_What to produce_
In the data below, how many lines contain the word "accomplish"? Answer with the number alone.

Saved data entries:
================================
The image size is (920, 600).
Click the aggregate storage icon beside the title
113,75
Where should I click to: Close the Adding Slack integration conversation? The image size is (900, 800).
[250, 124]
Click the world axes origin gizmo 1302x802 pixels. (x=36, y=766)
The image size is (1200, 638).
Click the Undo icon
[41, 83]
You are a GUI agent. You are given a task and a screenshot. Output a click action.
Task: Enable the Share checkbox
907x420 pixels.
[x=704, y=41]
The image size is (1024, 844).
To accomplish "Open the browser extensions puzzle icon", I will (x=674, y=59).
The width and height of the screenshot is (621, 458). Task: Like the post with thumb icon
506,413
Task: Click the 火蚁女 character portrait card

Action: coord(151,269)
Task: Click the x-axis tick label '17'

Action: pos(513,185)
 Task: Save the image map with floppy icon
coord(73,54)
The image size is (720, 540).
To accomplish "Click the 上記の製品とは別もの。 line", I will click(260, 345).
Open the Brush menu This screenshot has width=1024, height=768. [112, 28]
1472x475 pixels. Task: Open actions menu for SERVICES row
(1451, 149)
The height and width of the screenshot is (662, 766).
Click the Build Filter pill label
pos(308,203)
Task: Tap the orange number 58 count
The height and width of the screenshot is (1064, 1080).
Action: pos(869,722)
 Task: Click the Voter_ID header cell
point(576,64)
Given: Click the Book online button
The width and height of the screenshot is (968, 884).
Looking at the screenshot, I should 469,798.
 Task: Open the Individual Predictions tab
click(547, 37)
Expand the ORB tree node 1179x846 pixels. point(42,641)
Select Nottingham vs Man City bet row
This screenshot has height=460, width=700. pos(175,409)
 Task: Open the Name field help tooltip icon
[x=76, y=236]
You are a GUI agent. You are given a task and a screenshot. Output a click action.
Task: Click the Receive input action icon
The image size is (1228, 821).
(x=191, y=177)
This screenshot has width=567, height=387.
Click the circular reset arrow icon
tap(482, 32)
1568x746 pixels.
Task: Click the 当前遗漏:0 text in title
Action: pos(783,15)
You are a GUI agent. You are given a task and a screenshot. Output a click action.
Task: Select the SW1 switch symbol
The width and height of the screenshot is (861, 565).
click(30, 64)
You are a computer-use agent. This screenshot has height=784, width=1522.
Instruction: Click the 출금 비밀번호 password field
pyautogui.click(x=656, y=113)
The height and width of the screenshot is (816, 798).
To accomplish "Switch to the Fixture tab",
================================
_Expected answer_
3